Five simple words some kids — and parents — don't hear often enough.

"I am proud of you."

It's a simple sentence that carries a lot of weight, whether it's spoken aloud or not said at all.

Some second-generation Canadians — anyone with at least one parent who immigrated to the country — don't hear "I'm proud of you" from their parents, even though the wider Canadian culture encourages this expression as a way to nurture children's self-esteem. Often, the absence of this phrase is acutely felt by second-gen kids.

Some immigrant parents don't say it because that's not the way things are done in their culture of origin.
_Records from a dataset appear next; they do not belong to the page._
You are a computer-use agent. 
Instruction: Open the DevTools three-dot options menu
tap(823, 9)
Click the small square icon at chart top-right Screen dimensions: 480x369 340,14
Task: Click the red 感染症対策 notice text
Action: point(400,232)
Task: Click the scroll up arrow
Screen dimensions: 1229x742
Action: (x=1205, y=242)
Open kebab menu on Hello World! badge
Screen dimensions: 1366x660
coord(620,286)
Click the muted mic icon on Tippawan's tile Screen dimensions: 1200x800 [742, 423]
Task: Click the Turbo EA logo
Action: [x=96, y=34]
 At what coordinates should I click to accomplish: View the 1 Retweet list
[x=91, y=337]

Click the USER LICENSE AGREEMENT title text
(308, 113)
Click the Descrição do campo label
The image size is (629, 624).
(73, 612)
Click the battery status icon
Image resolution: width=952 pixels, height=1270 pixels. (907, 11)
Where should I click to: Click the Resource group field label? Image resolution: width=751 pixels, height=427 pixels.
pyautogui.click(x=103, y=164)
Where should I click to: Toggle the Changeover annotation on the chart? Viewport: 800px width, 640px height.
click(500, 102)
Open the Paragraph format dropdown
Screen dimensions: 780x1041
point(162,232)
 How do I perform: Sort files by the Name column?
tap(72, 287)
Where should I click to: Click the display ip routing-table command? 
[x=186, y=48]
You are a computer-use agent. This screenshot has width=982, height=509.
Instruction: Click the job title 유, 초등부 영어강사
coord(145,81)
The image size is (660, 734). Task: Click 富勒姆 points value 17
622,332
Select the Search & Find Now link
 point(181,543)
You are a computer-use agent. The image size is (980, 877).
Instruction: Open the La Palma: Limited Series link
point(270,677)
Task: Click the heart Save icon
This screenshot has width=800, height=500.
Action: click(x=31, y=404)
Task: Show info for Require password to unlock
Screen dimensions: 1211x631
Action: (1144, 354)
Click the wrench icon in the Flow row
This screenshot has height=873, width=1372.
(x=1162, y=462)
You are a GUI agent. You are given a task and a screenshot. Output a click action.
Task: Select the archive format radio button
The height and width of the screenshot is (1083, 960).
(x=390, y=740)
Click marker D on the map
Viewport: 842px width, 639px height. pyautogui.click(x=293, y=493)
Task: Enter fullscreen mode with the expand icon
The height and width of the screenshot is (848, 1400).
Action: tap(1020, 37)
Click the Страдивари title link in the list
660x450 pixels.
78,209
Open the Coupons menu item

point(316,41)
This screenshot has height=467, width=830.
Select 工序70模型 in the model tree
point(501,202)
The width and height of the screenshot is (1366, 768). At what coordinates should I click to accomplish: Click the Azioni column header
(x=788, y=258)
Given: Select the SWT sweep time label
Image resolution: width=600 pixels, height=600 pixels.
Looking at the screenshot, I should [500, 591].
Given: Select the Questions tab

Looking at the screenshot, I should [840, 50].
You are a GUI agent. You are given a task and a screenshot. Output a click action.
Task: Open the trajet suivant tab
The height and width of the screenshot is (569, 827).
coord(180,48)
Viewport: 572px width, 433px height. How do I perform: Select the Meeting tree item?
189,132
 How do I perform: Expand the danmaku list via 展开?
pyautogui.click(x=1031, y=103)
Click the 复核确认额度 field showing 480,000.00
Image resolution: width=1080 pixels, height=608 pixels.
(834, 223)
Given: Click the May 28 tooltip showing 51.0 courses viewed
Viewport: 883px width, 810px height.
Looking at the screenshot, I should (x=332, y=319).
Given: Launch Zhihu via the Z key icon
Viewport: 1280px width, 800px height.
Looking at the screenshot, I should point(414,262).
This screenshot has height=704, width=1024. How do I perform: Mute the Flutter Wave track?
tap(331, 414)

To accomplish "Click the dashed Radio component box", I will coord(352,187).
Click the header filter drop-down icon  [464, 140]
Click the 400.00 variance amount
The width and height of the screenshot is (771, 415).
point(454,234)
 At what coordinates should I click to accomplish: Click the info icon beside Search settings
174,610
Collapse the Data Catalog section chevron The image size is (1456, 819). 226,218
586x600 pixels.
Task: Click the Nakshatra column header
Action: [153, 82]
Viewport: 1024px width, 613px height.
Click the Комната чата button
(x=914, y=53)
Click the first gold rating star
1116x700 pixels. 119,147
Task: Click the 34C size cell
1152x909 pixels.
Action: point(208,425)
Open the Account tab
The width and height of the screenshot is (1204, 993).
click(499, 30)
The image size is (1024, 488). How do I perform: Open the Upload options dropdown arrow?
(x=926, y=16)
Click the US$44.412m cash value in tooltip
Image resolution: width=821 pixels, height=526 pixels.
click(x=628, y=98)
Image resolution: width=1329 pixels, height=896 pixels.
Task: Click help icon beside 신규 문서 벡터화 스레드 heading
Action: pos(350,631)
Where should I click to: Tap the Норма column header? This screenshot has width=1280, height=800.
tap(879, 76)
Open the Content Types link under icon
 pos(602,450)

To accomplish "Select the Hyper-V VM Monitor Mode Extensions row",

Some parents literally don't have the wordsto express pride, while others never heard the words themselves from their own parents.

But as second-gen Canadians who have come to terms with the power of this phrase and the value of acknowledgment, their children have a chance to flip the script.

The opportunity to hear "I'm proud of you" growing up may have passed, but it's never too late for children to tell their parents how thankful they are for their hard work, perseverance and their bravery of starting over in a new country.

It might not have been part of the parents' culture, but expressing this gratitude is part of their Canadian children's experience.

As part of our new Born And Raised series, some of our editors took the time to say words of gratitude they've never said to their parents before in the video above.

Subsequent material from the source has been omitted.